It's been a year and a half since you left us, and I miss you more and more everyday.
One of the memories that I keep going back to is in that hospital room when you first got sick. You looked at me and then to everyone else in the room and said "I'm going to beat this, there is no way that this is gonna take me. I'm going to see Steven graduate medical school and you graduate high school. I am going to be there the day you get married."
Sadly, 15 months later from that day, it was your time to go. Everyone knew that the time was coming so we just held our breath and cherished the time we had left. Just because we knew it was coming, doesn't mean that we were any less prepared for the heartbreak. Even though you were not at Steven or I's graduation physically, I do firmly believe that you were there spiritually. There is no way you would have missed that for the world. that I could still hear that cowbell in the back of my head. We know that you wanted to spend one last Mother's Day with your family so you could leave on a good note.

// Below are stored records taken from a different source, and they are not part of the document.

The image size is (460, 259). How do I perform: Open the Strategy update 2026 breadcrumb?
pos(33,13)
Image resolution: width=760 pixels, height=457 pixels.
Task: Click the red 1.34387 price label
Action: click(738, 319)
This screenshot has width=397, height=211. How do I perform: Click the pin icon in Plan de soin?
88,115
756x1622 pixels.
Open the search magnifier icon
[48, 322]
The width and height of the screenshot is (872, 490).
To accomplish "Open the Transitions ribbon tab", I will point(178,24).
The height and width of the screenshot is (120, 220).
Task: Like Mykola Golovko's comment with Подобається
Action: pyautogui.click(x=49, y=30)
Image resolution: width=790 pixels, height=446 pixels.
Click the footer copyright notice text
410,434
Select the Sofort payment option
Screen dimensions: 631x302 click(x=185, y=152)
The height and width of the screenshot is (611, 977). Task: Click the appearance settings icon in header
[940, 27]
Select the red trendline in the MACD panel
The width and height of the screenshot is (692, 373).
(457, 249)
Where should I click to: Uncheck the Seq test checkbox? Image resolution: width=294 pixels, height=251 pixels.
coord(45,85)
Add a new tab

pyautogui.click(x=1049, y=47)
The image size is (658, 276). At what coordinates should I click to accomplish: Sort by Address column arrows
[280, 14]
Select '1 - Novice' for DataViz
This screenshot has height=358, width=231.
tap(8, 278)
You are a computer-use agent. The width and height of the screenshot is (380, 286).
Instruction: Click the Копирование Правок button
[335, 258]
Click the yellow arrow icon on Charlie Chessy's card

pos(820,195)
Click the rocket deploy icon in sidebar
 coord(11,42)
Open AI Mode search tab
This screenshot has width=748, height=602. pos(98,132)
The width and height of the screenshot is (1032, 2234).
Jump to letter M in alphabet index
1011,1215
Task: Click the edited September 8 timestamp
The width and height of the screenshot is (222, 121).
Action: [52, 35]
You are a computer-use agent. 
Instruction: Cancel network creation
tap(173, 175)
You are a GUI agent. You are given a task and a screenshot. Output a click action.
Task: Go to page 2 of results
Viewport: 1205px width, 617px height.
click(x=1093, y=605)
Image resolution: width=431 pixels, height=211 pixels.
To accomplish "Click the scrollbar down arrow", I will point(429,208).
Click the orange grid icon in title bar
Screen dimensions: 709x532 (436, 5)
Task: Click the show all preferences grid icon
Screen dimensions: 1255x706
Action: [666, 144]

One thing that I have struggled with since you left is jealously. Not jealousy of you not being with me right now or us not being together right now. but the jealousy of my friends who still have all of their grandparents. The jealousy of how "perfect" their families are.
Another thing that I learned from this whole experience is how much cancer sucks. Cancer comes into innocent people's lives, taking and destroying. And the sad part is that it is the people who you know don't deserve it, nobody should have to go through cancer. But one thing that I know that it cannot take is the memories. The 17 years worth of beach trips to Bethany or laughing so hard and being so embarrassed that you and Pap would sing your Elvis songs in the car.
I just wanted to say thanks for everything. More importantly thank you for being one of the best grandmas a girl could ask for. Because of you, if I could have any wish it would be that grandparents could live forever. There is never enough time in this world for your loved ones.